DES MOINES, Iowa — The Des Moines Water Works (DMWW) board unanimously voted last week to sue three northwest Iowa counties over high levels of nitrates discharged into one of the state’s major tributaries. It has been called the nation’s first legal case of its kind and could set a national precedent if subsequently won,
“Drainage districts are a source of high nitrate concentration in our water supply, and the Sac County Board of Supervisors have failed to take any meaningful action to protect downstream users from unsafe levels of nitrate introduced into the Raccoon River,” said Bill Stowe, DMWW CEO and general manager.

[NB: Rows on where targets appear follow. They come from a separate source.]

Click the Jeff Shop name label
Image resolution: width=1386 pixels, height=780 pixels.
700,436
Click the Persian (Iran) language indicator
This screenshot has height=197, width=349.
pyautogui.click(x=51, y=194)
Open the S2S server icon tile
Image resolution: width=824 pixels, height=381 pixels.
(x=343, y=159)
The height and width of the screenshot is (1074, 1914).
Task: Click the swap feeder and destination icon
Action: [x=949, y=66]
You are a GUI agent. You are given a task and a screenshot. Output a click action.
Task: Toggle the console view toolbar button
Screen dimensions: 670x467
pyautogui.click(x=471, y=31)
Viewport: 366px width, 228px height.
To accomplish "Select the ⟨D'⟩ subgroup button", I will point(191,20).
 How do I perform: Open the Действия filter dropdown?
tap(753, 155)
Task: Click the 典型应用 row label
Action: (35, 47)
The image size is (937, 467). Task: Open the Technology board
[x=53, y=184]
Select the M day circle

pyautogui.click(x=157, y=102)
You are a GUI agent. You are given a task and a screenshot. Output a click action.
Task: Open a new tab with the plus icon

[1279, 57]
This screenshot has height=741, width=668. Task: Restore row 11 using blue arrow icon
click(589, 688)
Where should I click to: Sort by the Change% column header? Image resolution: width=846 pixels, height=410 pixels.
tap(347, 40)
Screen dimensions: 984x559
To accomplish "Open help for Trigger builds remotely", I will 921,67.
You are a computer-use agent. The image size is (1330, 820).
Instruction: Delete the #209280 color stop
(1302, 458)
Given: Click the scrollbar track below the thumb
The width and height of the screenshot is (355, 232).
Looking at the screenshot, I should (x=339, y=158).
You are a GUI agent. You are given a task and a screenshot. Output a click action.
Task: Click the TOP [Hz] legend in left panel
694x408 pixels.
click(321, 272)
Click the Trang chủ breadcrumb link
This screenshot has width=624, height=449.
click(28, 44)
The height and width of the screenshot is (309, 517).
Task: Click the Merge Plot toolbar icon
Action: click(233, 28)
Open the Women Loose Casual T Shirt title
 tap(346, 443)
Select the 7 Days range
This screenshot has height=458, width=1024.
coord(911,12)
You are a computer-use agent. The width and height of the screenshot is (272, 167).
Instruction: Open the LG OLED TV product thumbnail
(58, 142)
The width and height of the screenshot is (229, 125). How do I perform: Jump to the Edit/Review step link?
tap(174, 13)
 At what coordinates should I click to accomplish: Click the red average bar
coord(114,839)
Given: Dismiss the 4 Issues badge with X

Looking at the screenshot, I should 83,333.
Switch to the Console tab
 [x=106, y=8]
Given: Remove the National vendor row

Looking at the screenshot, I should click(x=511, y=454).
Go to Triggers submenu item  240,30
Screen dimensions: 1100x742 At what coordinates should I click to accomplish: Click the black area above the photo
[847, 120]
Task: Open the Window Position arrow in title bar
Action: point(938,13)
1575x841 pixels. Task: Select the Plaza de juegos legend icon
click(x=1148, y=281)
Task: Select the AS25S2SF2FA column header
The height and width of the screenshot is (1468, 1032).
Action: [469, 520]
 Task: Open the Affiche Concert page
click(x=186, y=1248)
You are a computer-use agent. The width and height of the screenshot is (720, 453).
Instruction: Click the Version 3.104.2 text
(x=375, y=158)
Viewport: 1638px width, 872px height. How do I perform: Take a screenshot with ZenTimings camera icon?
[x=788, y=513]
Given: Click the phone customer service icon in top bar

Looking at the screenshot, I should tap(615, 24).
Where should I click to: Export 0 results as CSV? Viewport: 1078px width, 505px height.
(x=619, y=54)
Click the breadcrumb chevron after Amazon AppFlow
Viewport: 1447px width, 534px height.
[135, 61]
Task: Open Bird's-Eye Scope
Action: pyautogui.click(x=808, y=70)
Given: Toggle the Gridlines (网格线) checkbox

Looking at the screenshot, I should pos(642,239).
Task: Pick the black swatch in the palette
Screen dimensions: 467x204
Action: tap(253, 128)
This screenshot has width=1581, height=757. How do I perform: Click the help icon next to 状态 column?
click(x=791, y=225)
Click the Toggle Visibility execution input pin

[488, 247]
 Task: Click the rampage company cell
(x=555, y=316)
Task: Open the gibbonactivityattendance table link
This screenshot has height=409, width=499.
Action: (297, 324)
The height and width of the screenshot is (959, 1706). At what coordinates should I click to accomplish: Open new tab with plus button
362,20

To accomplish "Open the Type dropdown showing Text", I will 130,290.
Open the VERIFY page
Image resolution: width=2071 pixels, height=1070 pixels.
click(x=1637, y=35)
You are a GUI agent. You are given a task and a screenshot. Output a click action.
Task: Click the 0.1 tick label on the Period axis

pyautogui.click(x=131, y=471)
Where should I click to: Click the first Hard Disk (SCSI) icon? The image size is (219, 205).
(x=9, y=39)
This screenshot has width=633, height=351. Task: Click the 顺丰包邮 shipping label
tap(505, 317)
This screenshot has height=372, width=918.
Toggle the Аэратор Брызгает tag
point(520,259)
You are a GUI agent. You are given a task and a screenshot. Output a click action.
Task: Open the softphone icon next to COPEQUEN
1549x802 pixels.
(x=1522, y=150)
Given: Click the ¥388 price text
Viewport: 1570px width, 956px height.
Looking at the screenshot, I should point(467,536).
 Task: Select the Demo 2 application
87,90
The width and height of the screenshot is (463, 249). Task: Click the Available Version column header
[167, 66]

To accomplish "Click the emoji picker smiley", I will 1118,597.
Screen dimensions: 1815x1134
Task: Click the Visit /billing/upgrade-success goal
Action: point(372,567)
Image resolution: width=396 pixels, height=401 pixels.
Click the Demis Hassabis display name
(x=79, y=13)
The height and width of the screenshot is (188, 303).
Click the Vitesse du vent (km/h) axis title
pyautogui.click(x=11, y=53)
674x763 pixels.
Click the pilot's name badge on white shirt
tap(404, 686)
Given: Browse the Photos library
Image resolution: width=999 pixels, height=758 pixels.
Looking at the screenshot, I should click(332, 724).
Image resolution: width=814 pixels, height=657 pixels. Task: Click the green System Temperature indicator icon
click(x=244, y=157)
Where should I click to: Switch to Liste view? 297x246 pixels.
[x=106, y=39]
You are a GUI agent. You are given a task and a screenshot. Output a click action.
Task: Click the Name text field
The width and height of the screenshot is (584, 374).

As a 30.8-mile tributary of the Des Moines River in central Iowa, the Raccoon River is part of the watershed of the Mississippi River. Stowe said these drainage systems in the three counties quickly transport nitrate by groundwater to the nearest waterway, bypassing natural absorption and de-nitrification processes that would otherwise protect the watersheds. 
“Des Moines Water Works is taking this decisive action to underscore that the degraded condition of our state’s source waters is a very real problem, not just to Des Moines Water Works,” he added, “but to the 500,000 customers we serve, as well as to Iowans generally who have a right of use and enjoyment of the water commonwealth of our state.” 
The board issued a notice of intent to sue, alleging the governing authorities of 10 drainage districts – namely the Sac County Board of Supervisors, Buena Vista County Board of Supervisors and Calhoun County Board of Supervisors – are discharging pollutants into the Raccoon River without the permits required by law.
The notice of intent to sue is a 60-day notification under the citizen suit provision of the Federal Water Pollution Control Act (commonly known as the Clean Water Act) and Iowa Code Chapter 455B. 
According to the lawsuit, Des Moines-based DMWW in central Iowa uses both the Raccoon and Des Moines rivers as water sources and has experienced extremely high concentrations of nitrate in both rivers in the spring and summer of 2013 and the fall and winter of 2014. 
Under the Safe Drinking Water Act, the maximum contaminant level (MCL) for nitrate is 10 mg/L. Stowe said this standard is set by the EPA, and DMWW is legally obligated to provide clean and safe drinking water that meets this MCL standard.
Stowe said recent DMWW water monitoring at 72 sample sites in Sac County had shown nitrate levels as high as 39.2 mg/L in groundwater discharged by drainage districts, correlating with measurements by the United States Geologic Survey (USGS), a scientific agency in the U.S. government at monitoring sites along the Raccoon River. 
In 2013, when nitrate levels in the Raccoon and Des Moines rivers were at a record high, Stowe said DMWW incurred approximately $900,000 in treatment costs and lost revenues, he added.
Neil Hamilton, director of the Agricultural Law Center at Drake University, told the Des Moines Register that he’s “unaware of any precedent for this type of dispute” but said the issue has merit.
However, Iowa Agriculture Secretary Bill Northey, who will hold public meetings Jan. 20-21 to address concerns about the lawsuit, said DMWW’s action is “the wrong approach to address the important issue of improving water quality.”
“It continues the negative, antagonistic and unproductive approach by the current leadership at Des Moines Water Works,” he said in a Jan. 14 statement. “Working with farmers and investing in additional conservation practices are what is needed.”
Bill Couser, Nevada, Iowa, cattle producer, agreed. At a Jan. 8 public comment session to address the board, Couser said “we don’t need more rules and regulations. We need cooperation.”
John Torbert, executive director of the Iowa Drainage District Assoc., said DMWW’s legal action against the three counties was hypocritical because DMWW itself discharged about 13,500 pounds of nitrates into the Raccoon River in 2013 alone, according to a June Register report.
But Stowe told the Register in a Jan. 8 interview that “the practice continues because state authorities have not permitted anything else.”
“We’re still doing it today, but we’re operating under a state permit that not only allows us to do it, but insists that we do it,” he claimed.